Naturally, we could also try to attack the secondary cache via a timing attack. As with classical cache - based side channel attacks, we would expect:

  1. fast execution time, if entry is in cache, i.e. cache hit
  2. slow execution time, if entry is not in cache, i.e. cache miss

Unfortunately, my experiments have been shut down by the fact that there is only one secondary for all threads. From experience, damnvulnerableapp:VulnerableActivity uses at least 20 threads. The experiment consisted of two events, i.e. cache hit and cache miss:

  1. cache hit:

    For the experiment, we repeat n times:

    1. Allocate chunk via secondary
    2. Free chunk
    3. Measure time required in 1.

    From the second iteration onwards, assuming no other threads steals the freed chunk from the cache, allocations are assumed to be fast. Statistics are taken over 400 measurements (repeated three times):

    1. avg = 351142.4975, var = 6215682405.529994, standard dev = 78839.59922228166; Without first: avg = 350635.6090225564, var = 6128486185.496259, standard dev = 78284.64846632614`
    2. avg = 293603.4925, var = 9048178621.879944, standard dev = 95121.91451963078; Without first entry: 292885.1203007519, 8864432314.622118, 94151.11425056061
    3. avg = 343784.9075, var = 8457856232.698944, standard dev = 91966.60389890966; Without first entry: 343308.24812030076, 8388172201.665255, 91586.96523886603
  2. cache miss:

    For the experiment, we repeat n times:

    1. Allocate chunk via secondary
    2. Measure time required in 1.

    In the worst case, the first 32 allocations are covered by cache entries. Assuming that no other thread frees a lot of memory that results in chunks, which cover our requests, we end up with the following results (over 400 measurements, repeated twice):

    1. avg = 353609.1975, var = 7648425849.838493, standard dev = 87455.27914219069; Without first 32 entries: 354754.0652173913, 7595866298.691399, 87154.26724315567
    2. avg = 320303.5725, var = 7655033941.299744, standard dev = 87493.05081719201; Without first 32 entries: 320182.16576086957, 7793835282.176328, 88282.70092252687

As can be seen from the repeated experiments, there seems to be no clear way for distinguishing secondary cache hits and misses. This might be due to the fact that there are roughly 20 threads sharing the same 32 cache entries! If we knew the distribution behind some random variable X that represents the amount of secondary allocate calls done in between two allocations performed by our thread, then we might be able to derive a probability distribution on the measured timings and maybe derive the most probable outcome, i.e. either cache hit or miss. But this seems like a rabbit hole, i.e. it does not seem to help in exploiting Scudo.

Conclusion

So, what is the result of the above “attacks” that do not really achieve anything… Well, I argue that we actually achieved something without knowing that we achieved it, i.e. we can identify whether there are sometimes one and sometimes two calls to malloc when running handleMessage.

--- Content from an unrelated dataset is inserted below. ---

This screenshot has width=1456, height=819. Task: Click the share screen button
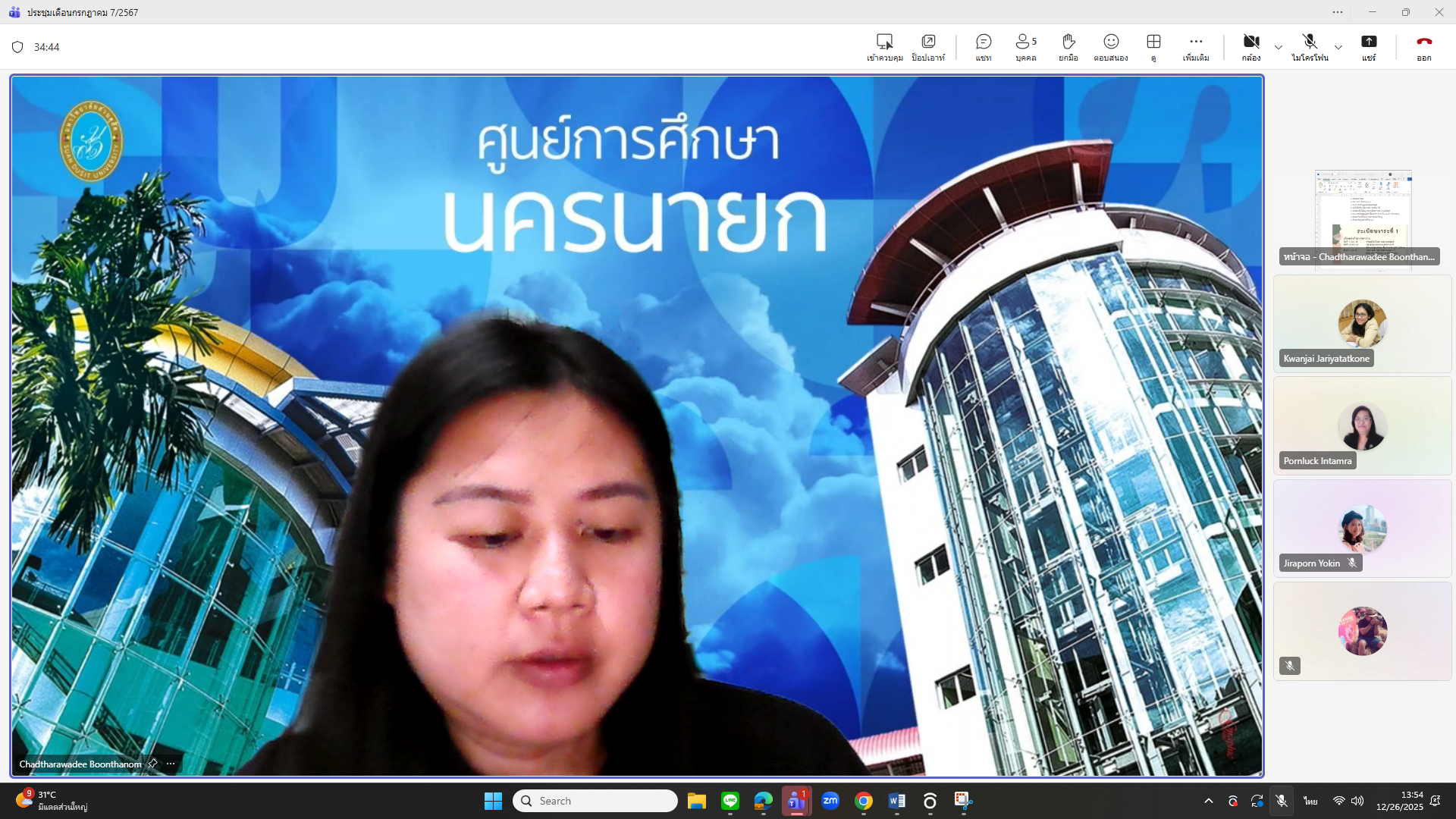1369,47
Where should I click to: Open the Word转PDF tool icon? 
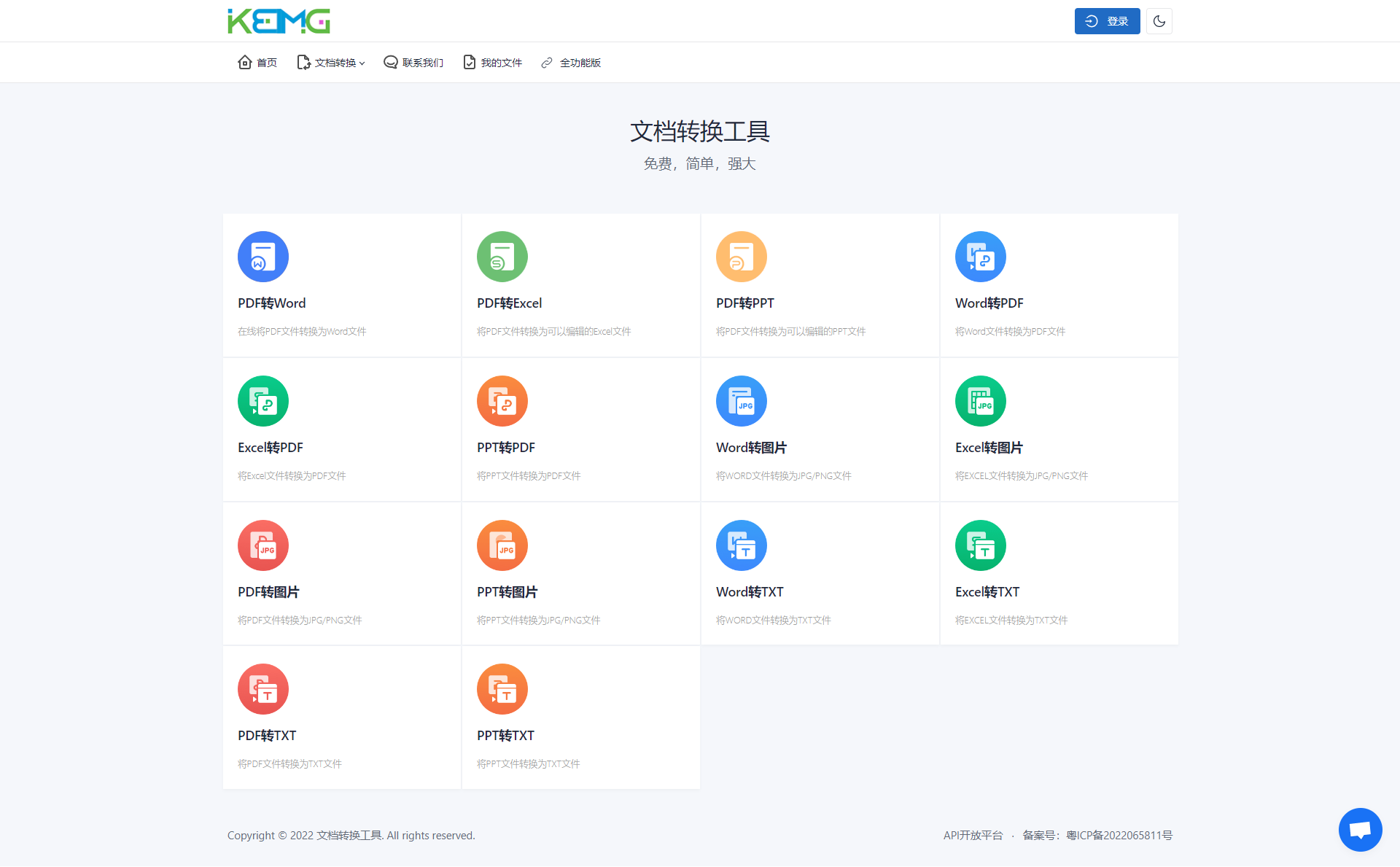pos(980,257)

Recall the visualization of the measurements:

Primary Allocations(only) in form of malloc(0x10)

Of course, the above diagram is composed of measuring only 4000 execution times. Still, we can tell whether a new time measurement belongs to either the red or the blue distribution with high probability, if the assumption is correct that the red and blue distributions represent one and two calls to malloc, respectively! Adding to the pile, being able to distinguish time measurements like shown in the diagram suggests that there is some underlying information to be extracted. Notice that the distributions shown in the diagram come from time measurements taken over a JNI call and not a malloc call directly!

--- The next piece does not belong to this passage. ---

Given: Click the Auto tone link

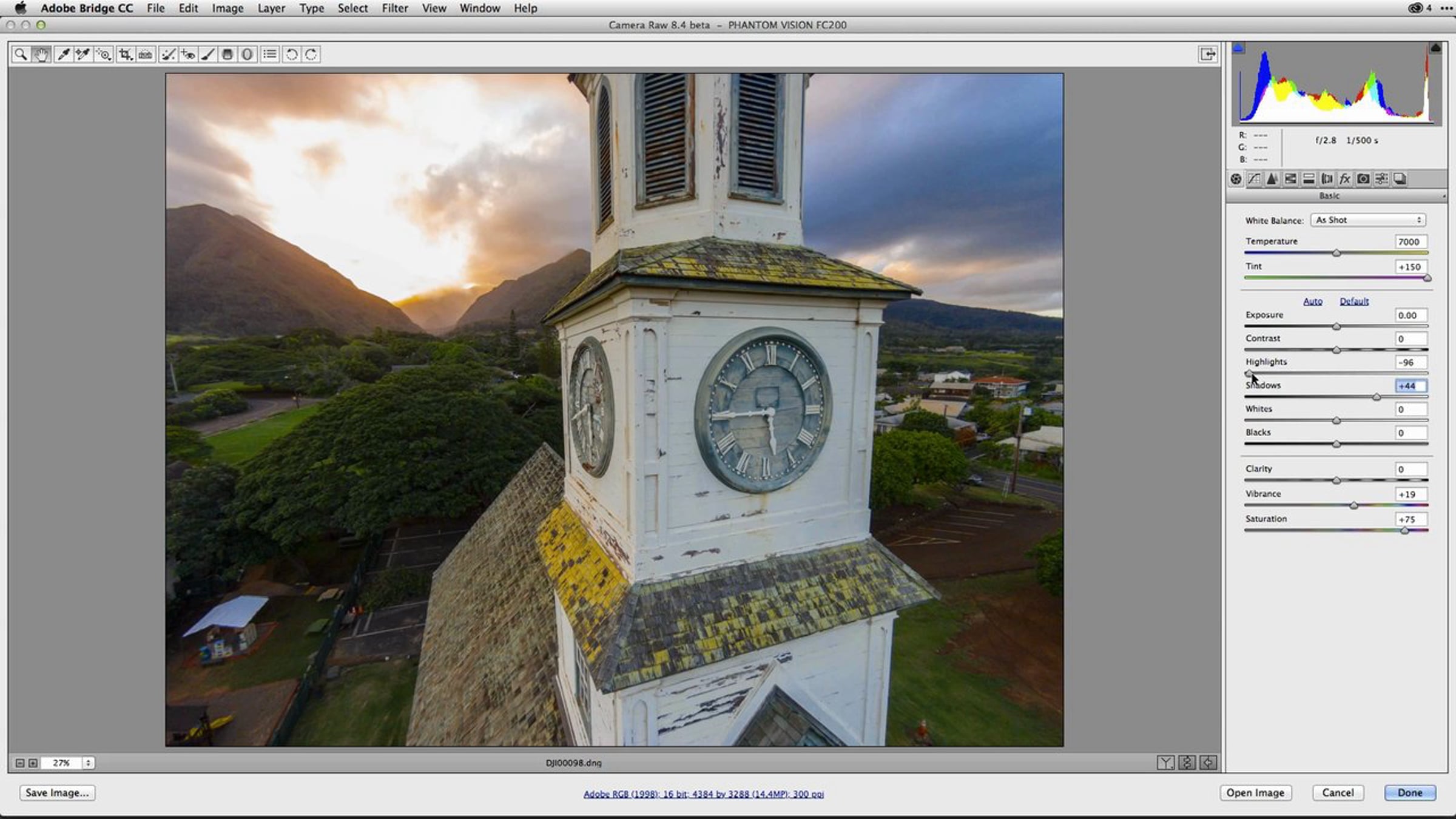Looking at the screenshot, I should point(1312,302).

As can be seen from the measurements taken locally , Scudo leaks information through execution times and thus is not designed to mitigate timing attacks. Further analyses are required to apply and evaluate the whole potential of side channel attacks on Scudo.

Unfortunately, I am neither a data scientist nor an expert in statistics or side channel attacks. Hence, the analyses conducted in this blog post are very basic and, again, might be incorrect and/or incomplete.

Therefore, attacking Scudo in terms of timing attacks has to be postponed until a corresponding expert joins the game.